More zombies are stalking the land - but for how long?
One in seven firms now cannot do more than service debts but they may soon go under, suggests recovery specialist
The zombie population of the UK – firms not quite dead but not growing or expanding – has multiplied to an estimated 432,082, according to media reports.
Statements made by Begbies Traynor to the Financial Times indicated that the insolvency practitioner now believes the ratio of dead firms walking in the UK has risen to one in seven – 16 per cent higher than in 2010, and the most the firm has seen in four years of counting.

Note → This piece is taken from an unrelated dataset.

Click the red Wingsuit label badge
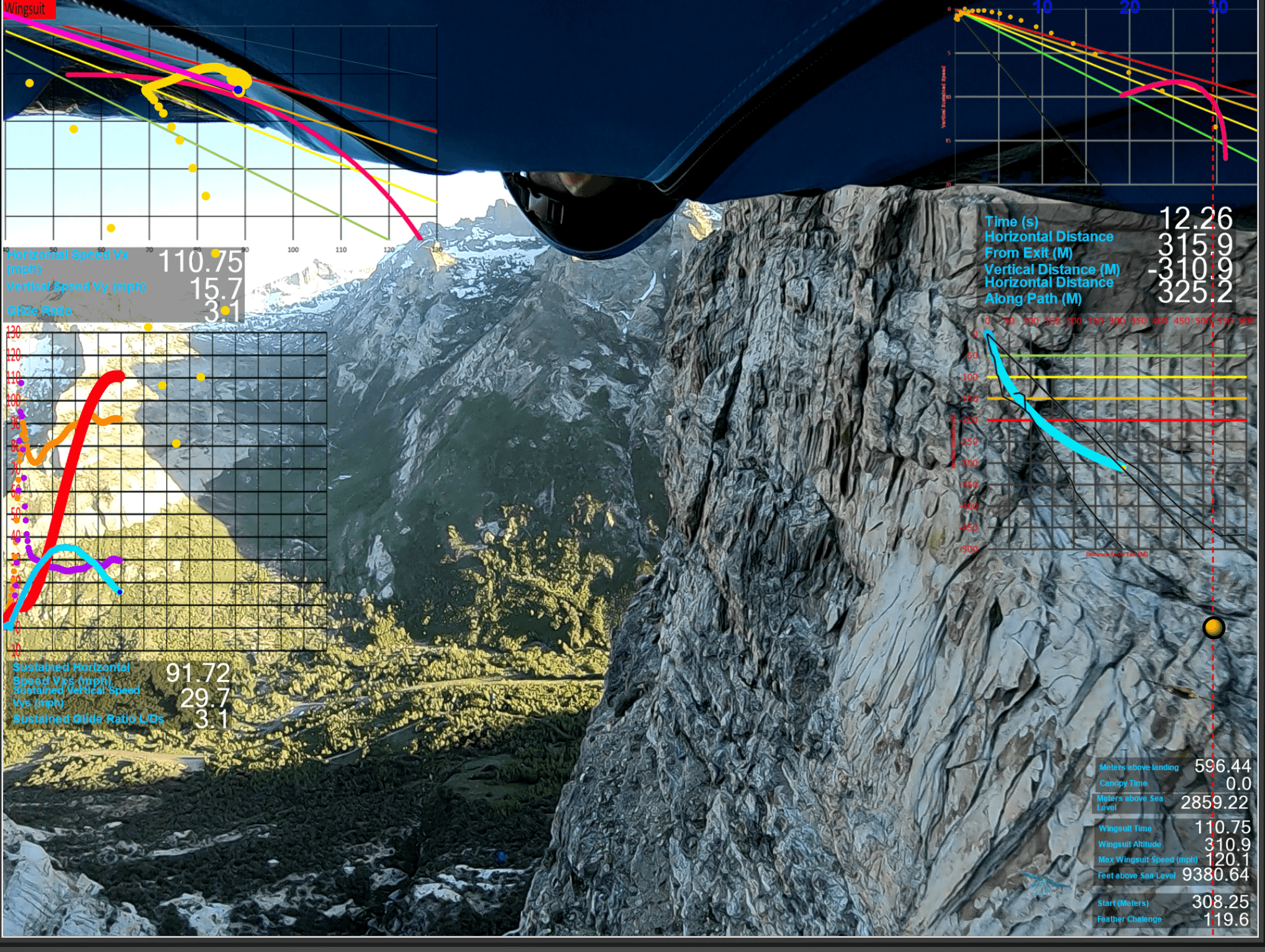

"They can barely generate enough cash to service interest on their debts and keep creditors at bay," the report said.
Begbie Traynor's numbers are based on the number of firms it has classified as on red alert, extrapolating from their credit scores.
Low interest rates and widespread credit problems have often allowed these firms to maintain a semblance of life in tough times, the insolvency firm indicated.
If interest rates rise in 2014, as some say they will, many current zombies could go under, the report said.
June figures from another insolvency specialist, R3, also suggested that the rate of insolvency has been going down.
The Department of Business, Information and Skills released its latest official insolvency statistics on 2 August, for the second quarter of 2013.
"There were 3,978 compulsory liquidations and creditors' voluntary liquidations in total in England and Wales in the second quarter of 2013 (on a seasonally adjusted basis)," it wrote in its announcement.
"This was an increase of 10.5 per cent on the previous quarter, but 2.1 per cent less than the same quarter a year ago."